● **Activity**
Repeat each entry exactly.

● **Dataset records**
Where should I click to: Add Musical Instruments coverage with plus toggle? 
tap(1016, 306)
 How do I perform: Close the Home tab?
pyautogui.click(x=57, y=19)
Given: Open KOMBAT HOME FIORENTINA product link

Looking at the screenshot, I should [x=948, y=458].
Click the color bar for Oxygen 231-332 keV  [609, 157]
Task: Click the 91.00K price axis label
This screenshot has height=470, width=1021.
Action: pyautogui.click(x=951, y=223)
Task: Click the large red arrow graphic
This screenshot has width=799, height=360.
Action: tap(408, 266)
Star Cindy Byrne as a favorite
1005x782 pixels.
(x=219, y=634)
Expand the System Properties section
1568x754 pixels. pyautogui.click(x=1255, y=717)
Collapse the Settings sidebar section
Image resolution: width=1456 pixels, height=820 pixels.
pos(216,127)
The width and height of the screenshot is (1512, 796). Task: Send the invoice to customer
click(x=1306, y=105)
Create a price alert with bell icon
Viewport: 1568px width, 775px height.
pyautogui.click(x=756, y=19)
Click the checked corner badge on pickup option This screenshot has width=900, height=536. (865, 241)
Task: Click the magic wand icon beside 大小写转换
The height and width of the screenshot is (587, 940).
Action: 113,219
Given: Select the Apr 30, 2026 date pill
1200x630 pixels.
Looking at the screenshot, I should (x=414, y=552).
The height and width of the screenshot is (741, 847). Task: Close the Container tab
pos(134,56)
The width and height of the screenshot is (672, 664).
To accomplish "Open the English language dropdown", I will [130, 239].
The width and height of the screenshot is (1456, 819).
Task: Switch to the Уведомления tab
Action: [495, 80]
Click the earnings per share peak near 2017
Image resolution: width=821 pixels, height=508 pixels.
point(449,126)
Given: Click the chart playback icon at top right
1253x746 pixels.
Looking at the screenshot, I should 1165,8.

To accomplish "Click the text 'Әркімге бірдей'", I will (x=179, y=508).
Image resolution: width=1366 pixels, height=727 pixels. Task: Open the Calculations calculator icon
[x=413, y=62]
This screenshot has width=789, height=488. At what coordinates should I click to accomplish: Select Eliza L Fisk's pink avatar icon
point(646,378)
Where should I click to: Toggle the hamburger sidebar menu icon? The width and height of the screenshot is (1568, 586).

● **Answer space**
Where should I click to: Add Musical Instruments coverage with plus toggle? 
tap(1016, 306)
 How do I perform: Close the Home tab?
pyautogui.click(x=57, y=19)
Given: Open KOMBAT HOME FIORENTINA product link

Looking at the screenshot, I should [x=948, y=458].
Click the color bar for Oxygen 231-332 keV  [609, 157]
Task: Click the 91.00K price axis label
This screenshot has height=470, width=1021.
Action: pyautogui.click(x=951, y=223)
Task: Click the large red arrow graphic
This screenshot has width=799, height=360.
Action: tap(408, 266)
Star Cindy Byrne as a favorite
1005x782 pixels.
(x=219, y=634)
Expand the System Properties section
1568x754 pixels. pyautogui.click(x=1255, y=717)
Collapse the Settings sidebar section
Image resolution: width=1456 pixels, height=820 pixels.
pos(216,127)
The width and height of the screenshot is (1512, 796). Task: Send the invoice to customer
click(x=1306, y=105)
Create a price alert with bell icon
Viewport: 1568px width, 775px height.
pyautogui.click(x=756, y=19)
Click the checked corner badge on pickup option This screenshot has width=900, height=536. (865, 241)
Task: Click the magic wand icon beside 大小写转换
The height and width of the screenshot is (587, 940).
Action: 113,219
Given: Select the Apr 30, 2026 date pill
1200x630 pixels.
Looking at the screenshot, I should (x=414, y=552).
The height and width of the screenshot is (741, 847). Task: Close the Container tab
pos(134,56)
The width and height of the screenshot is (672, 664).
To accomplish "Open the English language dropdown", I will [130, 239].
The width and height of the screenshot is (1456, 819).
Task: Switch to the Уведомления tab
Action: [495, 80]
Click the earnings per share peak near 2017
Image resolution: width=821 pixels, height=508 pixels.
point(449,126)
Given: Click the chart playback icon at top right
1253x746 pixels.
Looking at the screenshot, I should 1165,8.

To accomplish "Click the text 'Әркімге бірдей'", I will (x=179, y=508).
Image resolution: width=1366 pixels, height=727 pixels. Task: Open the Calculations calculator icon
[x=413, y=62]
This screenshot has width=789, height=488. At what coordinates should I click to accomplish: Select Eliza L Fisk's pink avatar icon
point(646,378)
Where should I click to: Toggle the hamburger sidebar menu icon? The width and height of the screenshot is (1568, 586).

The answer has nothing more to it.